Despite extensive literature on these three situational factors that facilitate bystander apathy, other non-situational factors are relatively unstudied. A recent literature review from researchers Ruud Hortensius and Beatrice de Gelder in Current Directions in Psychological Science outlines a new theoretical model of bystander apathy that incorporates neural, motivational, and dispositional aspects. They suggest that personality plays a key role in a bystander’s reflexive or reflective reactions, and conclude that we don’t consciously choose apathy, but rather reflexively behave in that way.

Hortensius and de Gelder first discuss the neural mechanisms of bystander apathy, exploring whether refraining from helping behavior reflects deliberative decision making or a more reflexive process. Recent neuroimaging research finds that when individuals observe a threatening scene, there is an automatic activation of brain areas associated with preparatory responses.

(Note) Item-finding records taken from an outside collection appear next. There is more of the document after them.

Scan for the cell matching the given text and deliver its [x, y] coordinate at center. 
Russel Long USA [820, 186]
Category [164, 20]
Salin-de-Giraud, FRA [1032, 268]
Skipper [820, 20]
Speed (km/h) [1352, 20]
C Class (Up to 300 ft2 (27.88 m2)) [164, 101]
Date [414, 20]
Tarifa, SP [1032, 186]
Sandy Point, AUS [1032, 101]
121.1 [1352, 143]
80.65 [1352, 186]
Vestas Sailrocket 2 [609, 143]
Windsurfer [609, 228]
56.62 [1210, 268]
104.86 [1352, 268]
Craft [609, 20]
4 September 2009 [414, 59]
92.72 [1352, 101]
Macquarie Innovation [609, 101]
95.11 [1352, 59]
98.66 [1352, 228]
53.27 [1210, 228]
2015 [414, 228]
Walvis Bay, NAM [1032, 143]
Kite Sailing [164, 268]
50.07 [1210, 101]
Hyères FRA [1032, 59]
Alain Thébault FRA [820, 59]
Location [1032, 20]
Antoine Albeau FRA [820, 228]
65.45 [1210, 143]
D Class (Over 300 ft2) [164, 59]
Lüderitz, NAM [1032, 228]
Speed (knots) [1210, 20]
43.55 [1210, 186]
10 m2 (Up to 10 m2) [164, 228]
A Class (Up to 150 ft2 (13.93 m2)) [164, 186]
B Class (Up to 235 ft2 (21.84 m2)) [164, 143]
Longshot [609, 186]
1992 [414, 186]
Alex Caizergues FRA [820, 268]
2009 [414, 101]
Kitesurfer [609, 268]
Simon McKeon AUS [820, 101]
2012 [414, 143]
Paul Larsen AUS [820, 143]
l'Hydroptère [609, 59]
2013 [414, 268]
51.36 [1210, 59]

For example, in a recent fMRI study, researchers observed participants’ neural activity as they watched a video of an elderly woman falling to the ground alone, or in the presence of one, two, or four people. A greater number of bystanders was correlated with a decrease in activity in the postcentral gyrus and the medial prefrontal cortex (MPFC), brain regions that have been implicated in preparing helping responses.

Another study focused specifically on the MPFC, a region involved in many emotional and social processes including prosocial behavior. The researchers employed a virtual reality scenario in which participants and four bystanders come across an individual who is trapped in the burning building they are all trying to evacuate. Participants who chose to help showed relatively greater activity in the MPFC than did those who chose not to help.

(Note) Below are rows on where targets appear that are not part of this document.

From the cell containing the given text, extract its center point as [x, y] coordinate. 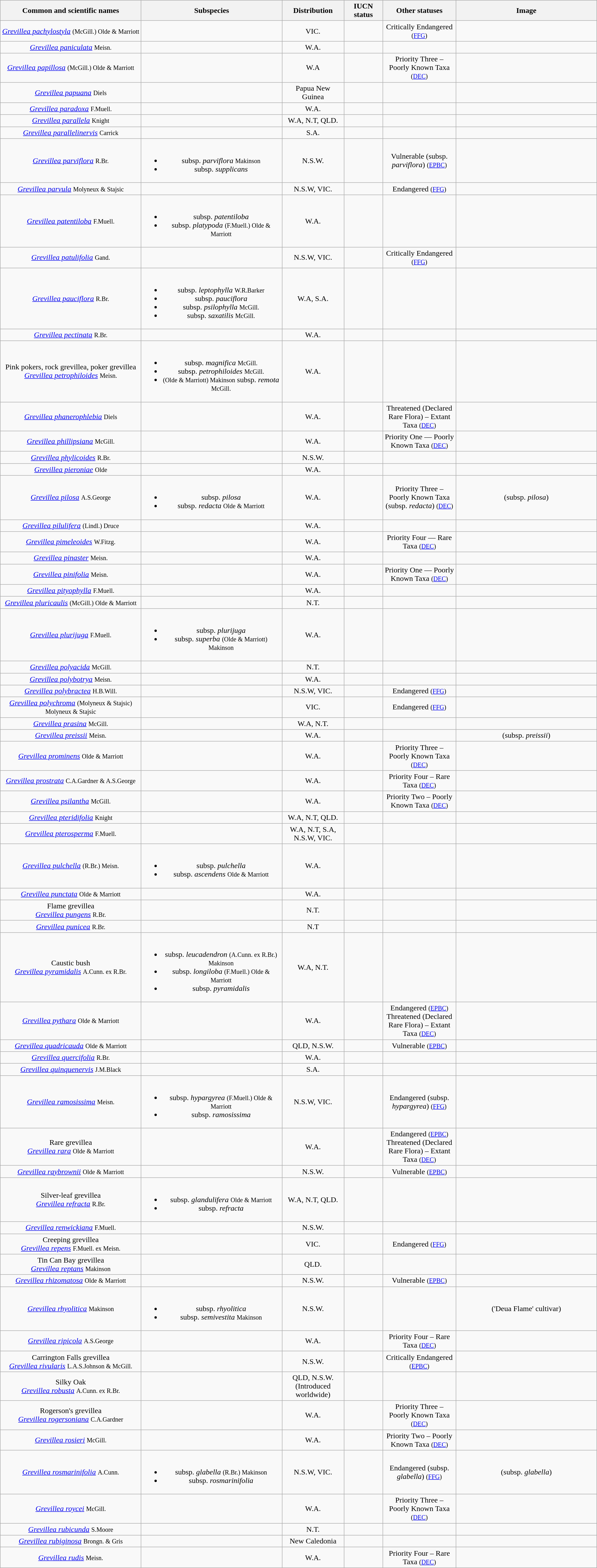
Grevillea pauciflora R.Br. [71, 298]
Grevillea rubicunda S.Moore [71, 1529]
Grevillea pinifolia Meisn. [71, 574]
Endangered (subsp. hypargyrea) (FFG) [419, 1102]
Grevillea paniculata Meisn. [71, 47]
Grevillea ramosissima Meisn. [71, 1102]
subsp. parviflora Makinsonsubsp. supplicans [212, 161]
Grevillea phylicoides R.Br. [71, 458]
subsp. glabella (R.Br.) Makinsonsubsp. rosmarinifolia [212, 1472]
Grevillea pinaster Meisn. [71, 558]
Silky OakGrevillea robusta A.Cunn. ex R.Br. [71, 1386]
Endangered (subsp. glabella) (FFG) [419, 1472]
W.A, N.T, S.A, N.S.W, VIC. [313, 834]
Grevillea punctata Olde & Marriott [71, 894]
IUCN status [363, 11]
Grevillea polybotrya Meisn. [71, 679]
(subsp. pilosa) [526, 498]
Grevillea pythara Olde & Marriott [71, 1021]
(subsp. preissii) [526, 736]
Grevillea pachylostyla (McGill.) Olde & Marriott [71, 31]
W.A, S.A. [313, 298]
Critically Endangered (EPBC) [419, 1362]
Grevillea parviflora R.Br. [71, 161]
Grevillea parallela Knight [71, 121]
Threatened (Declared Rare Flora) – Extant Taxa (DEC) [419, 417]
Pink pokers, rock grevillea, poker grevilleaGrevillea petrophiloides Meisn. [71, 372]
Carrington Falls grevilleaGrevillea rivularis L.A.S.Johnson & McGill. [71, 1362]
Grevillea pieroniae Olde [71, 469]
Grevillea rhizomatosa Olde & Marriott [71, 1281]
Grevillea pityophylla F.Muell. [71, 590]
Grevillea ripicola A.S.George [71, 1341]
subsp. magnifica McGill.subsp. petrophiloides McGill.(Olde & Marriott) Makinson subsp. remota McGill. [212, 372]
Grevillea patentiloba F.Muell. [71, 221]
Grevillea pilulifera (Lindl.) Druce [71, 526]
Rogerson's grevilleaGrevillea rogersoniana C.A.Gardner [71, 1415]
Flame grevilleaGrevillea pungens R.Br. [71, 910]
Grevillea phillipsiana McGill. [71, 441]
Subspecies [212, 11]
Grevillea phanerophlebia Diels [71, 417]
Grevillea paradoxa F.Muell. [71, 109]
Grevillea polyacida McGill. [71, 667]
QLD, N.S.W. (Introduced worldwide) [313, 1386]
Grevillea quercifolia R.Br. [71, 1058]
Grevillea psilantha McGill. [71, 801]
Priority Four — Rare Taxa (DEC) [419, 542]
Grevillea prostrata C.A.Gardner & A.S.George [71, 781]
subsp. hypargyrea (F.Muell.) Olde & Marriottsubsp. ramosissima [212, 1102]
Grevillea prominens Olde & Marriott [71, 756]
Grevillea pilosa A.S.George [71, 498]
N.T [313, 926]
Grevillea papillosa (McGill.) Olde & Marriott [71, 68]
subsp. rhyoliticasubsp. semivestita Makinson [212, 1309]
Grevillea polychroma (Molyneux & Stajsic) Molyneux & Stajsic [71, 707]
Grevillea papuana Diels [71, 93]
Grevillea renwickiana F.Muell. [71, 1228]
Grevillea parallelinervis Carrick [71, 133]
Papua New Guinea [313, 93]
Priority Three – Poorly Known Taxa (subsp. redacta) (DEC) [419, 498]
Grevillea pteridifolia Knight [71, 817]
Grevillea parvula Molyneux & Stajsic [71, 189]
Vulnerable (subsp. parviflora) (EPBC) [419, 161]
Grevillea rhyolitica Makinson [71, 1309]
Distribution [313, 11]
subsp. leptophylla W.R.Barkersubsp. pauciflorasubsp. psilophylla McGill.subsp. saxatilis McGill. [212, 298]
Grevillea pterosperma F.Muell. [71, 834]
Grevillea plurijuga F.Muell. [71, 635]
Grevillea pulchella (R.Br.) Meisn. [71, 866]
Grevillea roycei McGill. [71, 1509]
subsp. glandulifera Olde & Marriottsubsp. refracta [212, 1200]
Grevillea quadricauda Olde & Marriott [71, 1046]
New Caledonia [313, 1541]
Grevillea rosmarinifolia A.Cunn. [71, 1472]
subsp. leucadendron (A.Cunn. ex R.Br.) Makinsonsubsp. longiloba (F.Muell.) Olde & Marriottsubsp. pyramidalis [212, 967]
Grevillea rudis Meisn. [71, 1557]
Grevillea polybractea H.B.Will. [71, 691]
Grevillea rosieri McGill. [71, 1440]
Grevillea prasina McGill. [71, 724]
Other statuses [419, 11]
subsp. patentilobasubsp. platypoda (F.Muell.) Olde & Marriott [212, 221]
subsp. pulchellasubsp. ascendens Olde & Marriott [212, 866]
subsp. pilosasubsp. redacta Olde & Marriott [212, 498]
Common and scientific names [71, 11]
Grevillea punicea R.Br. [71, 926]
subsp. plurijugasubsp. superba (Olde & Marriott) Makinson [212, 635]
Grevillea pectinata R.Br. [71, 335]
Image [526, 11]
QLD. [313, 1265]
Grevillea pluricaulis (McGill.) Olde & Marriott [71, 602]
Grevillea pimeleoides W.Fitzg. [71, 542]
W.A [313, 68]
Grevillea rubiginosa Brongn. & Gris [71, 1541]
Grevillea raybrownii Olde & Marriott [71, 1172]
Tin Can Bay grevilleaGrevillea reptans Makinson [71, 1265]
Grevillea preissii Meisn. [71, 736]
QLD, N.S.W. [313, 1046]
Grevillea patulifolia Gand. [71, 258]
(subsp. glabella) [526, 1472]
('Deua Flame' cultivar) [526, 1309]
Rare grevilleaGrevillea rara Olde & Marriott [71, 1147]
Grevillea quinquenervis J.M.Black [71, 1070]
Silver-leaf grevilleaGrevillea refracta R.Br. [71, 1200]
Caustic bushGrevillea pyramidalis A.Cunn. ex R.Br. [71, 967]
Creeping grevilleaGrevillea repens F.Muell. ex Meisn. [71, 1244]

But was their choice reflexive or reflective? One recent study suggests that choices focused on other people’s needs are faster and more reflexive than computations involved in the choices we make that are focused on the self. However, both types of choices engage the MPFC, so computing reflexive responses to other-focused situations might also be influenced by individual-level factors such as experience and personality.

Early bystander effect studies showed no evidence that disposition played a meaningful role, so it has received relatively little scrutiny since. However, other research has shown that personality traits, specifically sympathy and personal distress, do influence various helping behaviors. In light of this, Hortensius and de Gelder conducted a study examining these traits in the context of emergency situations. Sympathy is an other-oriented response driven by compassion and care, while personal distress is an automatic self-oriented response characterized by discomfort. The authors found that participants who were higher in trait-level sympathy and in personal distress were faster to press a “go” button to prepare to help when viewing a video of a woman falling to the floor, when no other bystanders were present on screen. With greater numbers of bystanders, personal distress was associated with a decrease in helping behavior, but sympathy was not, which reflects the differences between other-focused and self-focused responses in emergency situations.

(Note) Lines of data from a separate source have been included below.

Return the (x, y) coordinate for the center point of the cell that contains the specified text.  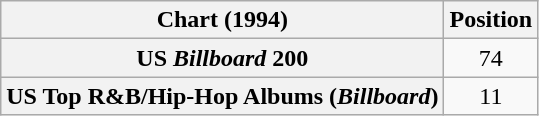
US Billboard 200 (222, 58)
Chart (1994) (222, 20)
74 (491, 58)
11 (491, 96)
US Top R&B/Hip-Hop Albums (Billboard) (222, 96)
Position (491, 20)
Scan for the cell matching the given text and deliver its (X, Y) coordinate at center. 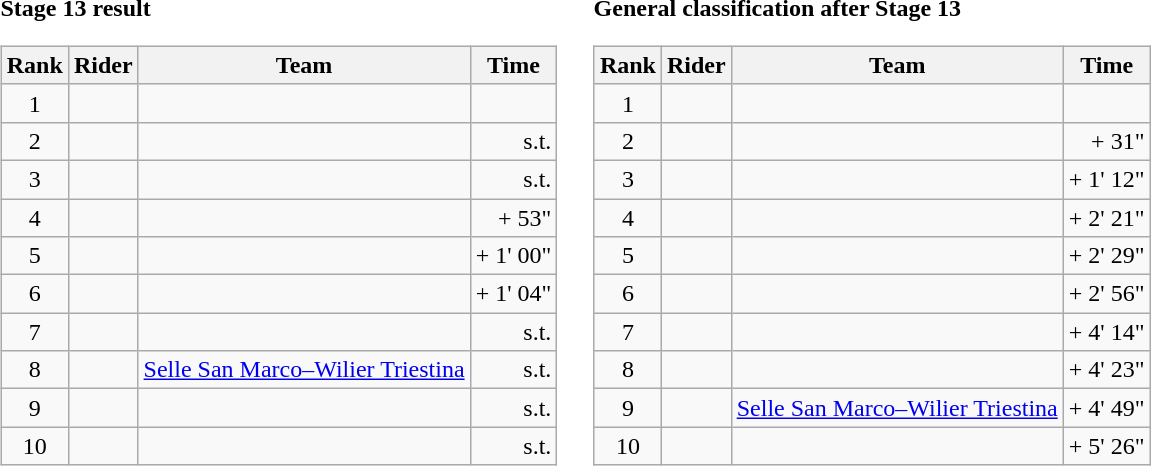
+ 4' 49" (1106, 408)
+ 4' 23" (1106, 370)
+ 2' 56" (1106, 294)
+ 5' 26" (1106, 446)
+ 1' 00" (514, 256)
+ 2' 29" (1106, 256)
+ 1' 12" (1106, 179)
+ 4' 14" (1106, 332)
+ 2' 21" (1106, 217)
+ 53" (514, 217)
+ 1' 04" (514, 294)
+ 31" (1106, 141)
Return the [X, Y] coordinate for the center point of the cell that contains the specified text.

The authors elaborate on an existing motivational model that describes sympathy and personal distress as two evolutionary but oppositional systems that engage when people observe an emergency. The reflexive, instantaneous response to an emergency is personal distress, and the activation of the fight-freeze-flight response inhibits helping behavior. A second, slower feeling of sympathy then activates a reflective system, which counteracts the reflexive response and promotes helping. The likelihood that a person will help is the net result of the two systems, and the presence of bystanders increases the relative activation of the first system. Although individuals engage both systems, the balance between the two varies according to individual dispositional characteristics.

And research suggests that some additional factors, such as the composition of bystander groups, may also play a role. Previous studies have shown that when bystanders know each other, bystander apathy decreases. Individual competence relative to other bystanders also influences the likelihood to help, which, the authors explain, may suggest that only the fittest individual should provide help in an emergency. According to Hortensius and de Gelder, future studies that build from this more comprehensive model can help researchers understand the nuances of bystander behavior, such as composition, in emergency situations.


Hortensius, R., & de Gelder, B. (2018). From empathy to apathy: The bystander effect revisited. Current Directions in Psychological Science.